Les propos du président de Naples, on se doutait bien, ont suscité de vives réactions aussi bien des instances du football africain que de joueurs directement concernés.
Le président de la Confédération africaine de football (CAF), Patrice Motsepe a ainsi exprimé sa consternation suite aux propos « irresponsables et inacceptables » proférés par Aurelio De Laurentiis et a demandé à l’Union européenne de football association, (UEFA), l’équivalent européen de la CAF, d’ouvrir une enquête disciplinaire contre lui.
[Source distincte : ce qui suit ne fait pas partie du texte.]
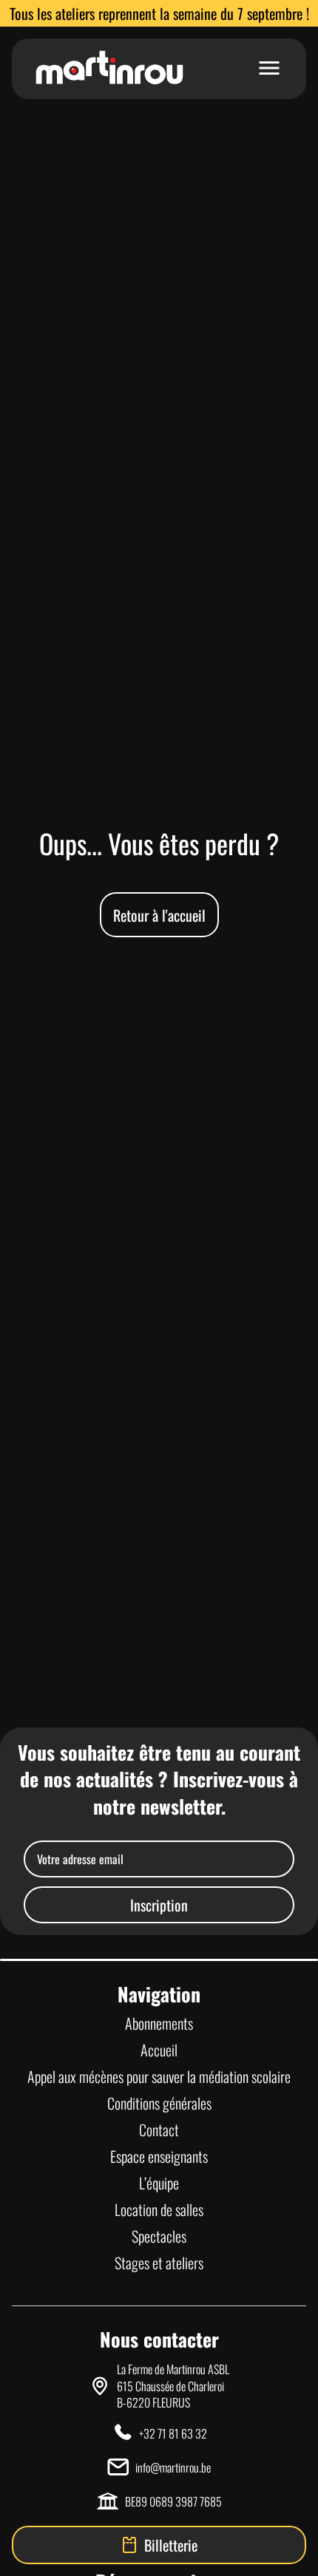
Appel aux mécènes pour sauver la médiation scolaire (159, 2076)
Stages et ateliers (159, 2263)
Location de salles (159, 2209)
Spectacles (159, 2236)
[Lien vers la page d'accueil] (109, 68)
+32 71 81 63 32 (173, 2433)
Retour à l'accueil (159, 915)
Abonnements (159, 2023)
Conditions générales (159, 2103)
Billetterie (170, 2545)
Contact (159, 2129)
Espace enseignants (159, 2156)
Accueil (159, 2050)
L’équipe (159, 2183)
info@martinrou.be (173, 2467)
Car, explique le patron l’instance africaine du football, les déclarations du dirigeant italien tombent sous le coup de l’article 14 du Règlement disciplinaire de l’UEFA.
Sous la rubrique « racisme et autres comportements discriminatoires », cet article stipule en effet que « toute personne qui porte atteinte à la dignité d’une personne ou d’un groupe de personnes pour quelque motif que ce soit, notamment sa couleur de peau, sa race, sa religion, son origine ethnique, son sexe ou son orientation sexuelle, sera passible d’une suspension d’au moins dix matches ou pour une durée déterminée, ou de toute autre sanction appropriée ».
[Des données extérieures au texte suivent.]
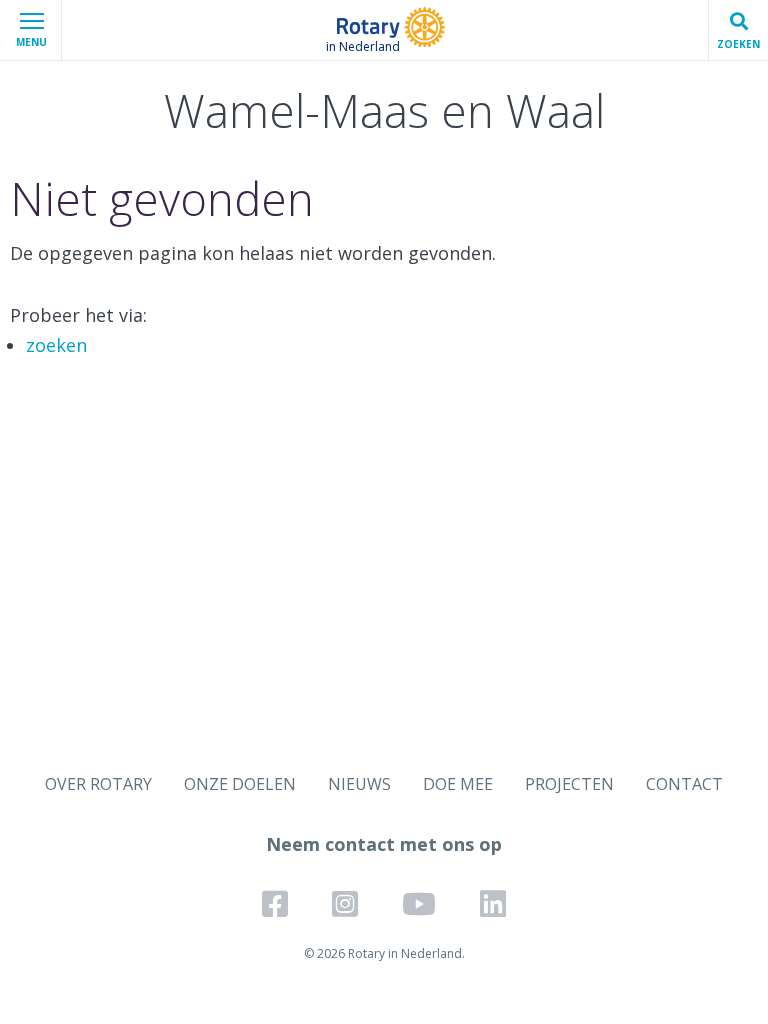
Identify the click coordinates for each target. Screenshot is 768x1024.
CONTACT (684, 784)
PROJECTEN (569, 784)
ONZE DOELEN (240, 784)
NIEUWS (359, 784)
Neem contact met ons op (384, 844)
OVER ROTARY (98, 784)
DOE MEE (458, 784)
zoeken (56, 345)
Le parton de l’instance africaine de football, le Sud-africain Patrice Motsepe, qui sait de quoi il parle quand il s’agit de racisme, s’est engagé pour sa part « à jouer le rôle que joue le football en Afrique, en Europe, en Amérique du Nord et du Sud, en Asie et dans le monde entier en rassemblant et en unissant des personnes de cultures, de groupes linguistiques, de races, de groupes ethniques et d’origines religieuses différents ».
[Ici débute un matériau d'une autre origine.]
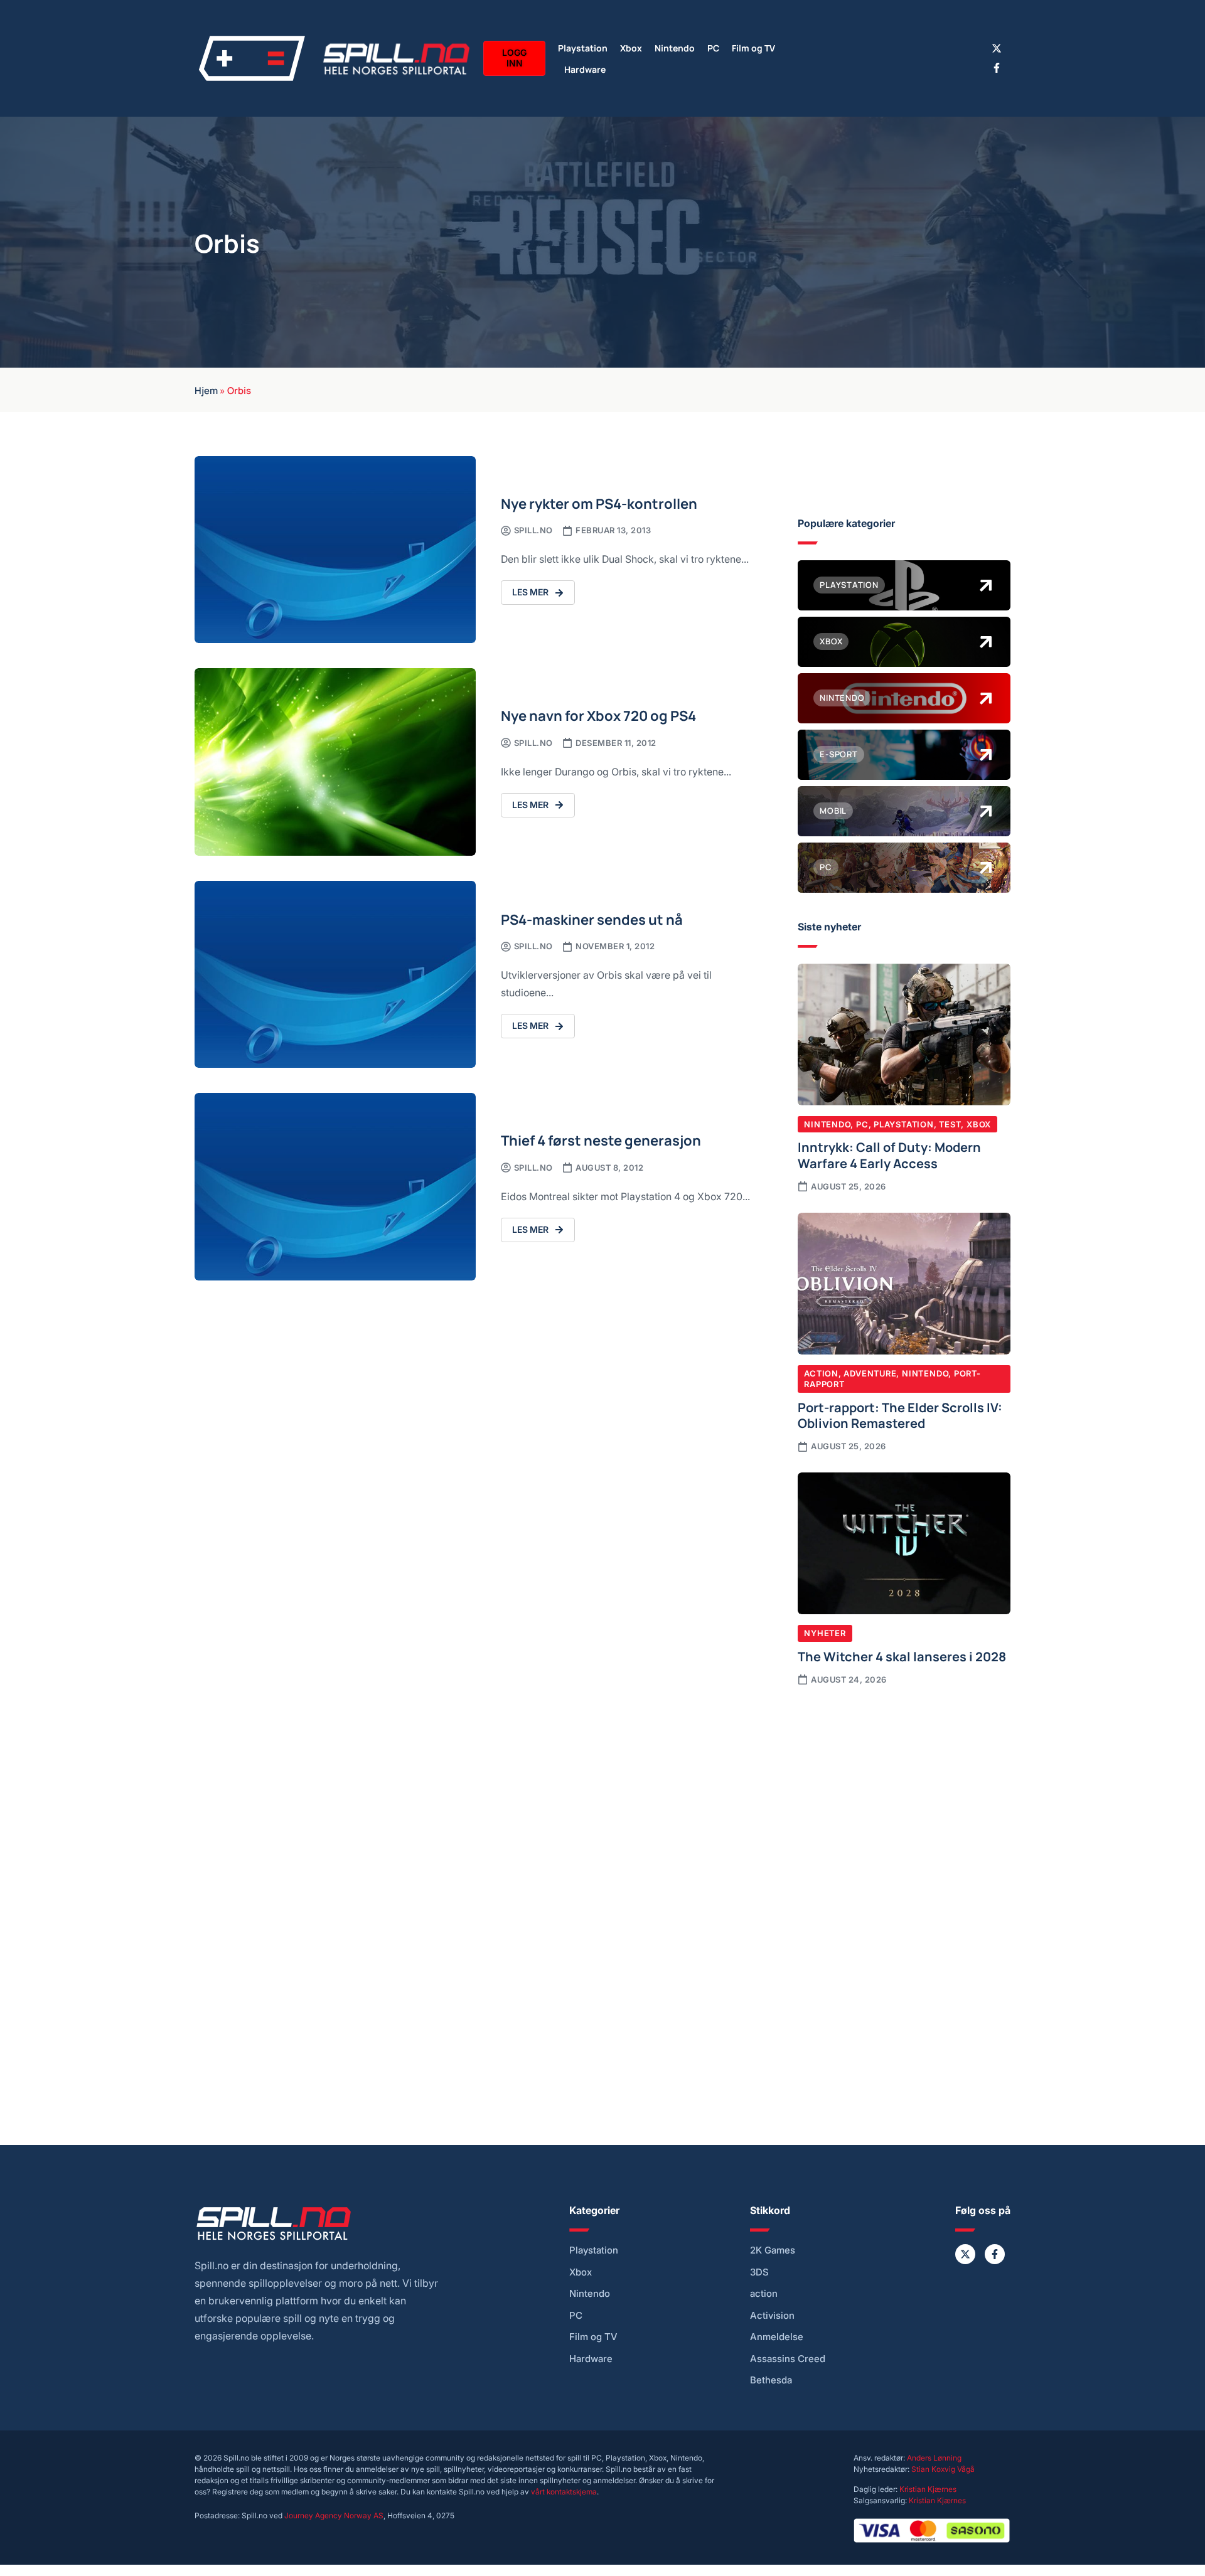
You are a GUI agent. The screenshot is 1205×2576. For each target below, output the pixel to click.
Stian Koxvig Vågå (943, 2469)
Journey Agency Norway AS (333, 2515)
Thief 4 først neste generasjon (601, 1139)
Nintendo (675, 47)
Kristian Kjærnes (927, 2489)
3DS (759, 2272)
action (764, 2293)
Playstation (583, 47)
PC (713, 47)
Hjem (206, 390)
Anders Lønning (934, 2457)
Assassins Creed (787, 2359)
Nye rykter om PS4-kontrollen (599, 502)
« Personne ne peut m’interdire de jouer pour mon équipe nationale. Ce pourrait être la seule raison pour laquelle je pourrais me battre contre quelqu’un », a réagi l’international et capitaine des Lions de la Téranga, Kalidou Koulibaly, qui vient justement de quitter Naples pour le club anglais, Chelsea.
Disons-le net : les états d’âme ouvertement racistes de Aurelio de Laurentiis n’ont rien de surprenant. Depuis plusieurs années, tous ceux qui suivent l’évolution du football international sont habitués aux pleurnicheries sélectives de responsables ou entraineurs de clubs européens lorsque leurs joueurs africains doivent répondre à l’appel de la mère patrie. Ils découvrent subitement le rôle irremplaçable qu’occupent ces derniers dans la performance du club et le manque à gagner que leur absence pour quatre (4) semaines peut occasionner. Du moins, pour ceux qui accèdent à la finale, car à vrai dire, la grande majorité des joueurs retenus pour la CAN ne livrent pas en réalité plus de trois matchs. Un tour puis ils retournent dans leur club d’origine. En plus, la CAN qui se déroule en début d’année correspond à la trêve hivernale en Europe. La fixation sur la présence de joueurs africains à la CAN repose donc plus sur un inconscient collectif sédimenté par l’histoire des rapports déséquilibrés entre l’Afrique et l’Europe que sur le manque de résultats des clubs due à l’absence des footballeurs africains.
Pourquoi diable, faut-il que les Africains renoncent à jouer pour la sélection nationale de leur pays alors que la même règle n’est pas appliquée aux autres ? Viendrait-il à l’idée d’un président de club de faire le même chantage à Lionel Messi, Karim Benzéma ou Christiano Ronaldo, les sommant de choisir entre son club et la sélection nationale de leur pays respectif ? La réponse est évidemment non. Cette hideuse posture du deux poids deux mesures doit être sévèrement réprimandée par les instances du football international, à commencer par l’UEFA à l’encontre de Aurelio de Laurentiis si toutefois il franchissait le pas. Pour servir de leçon et éviter une "jurisprudence" qui pourrait être préjudiciable aux joueurs africains.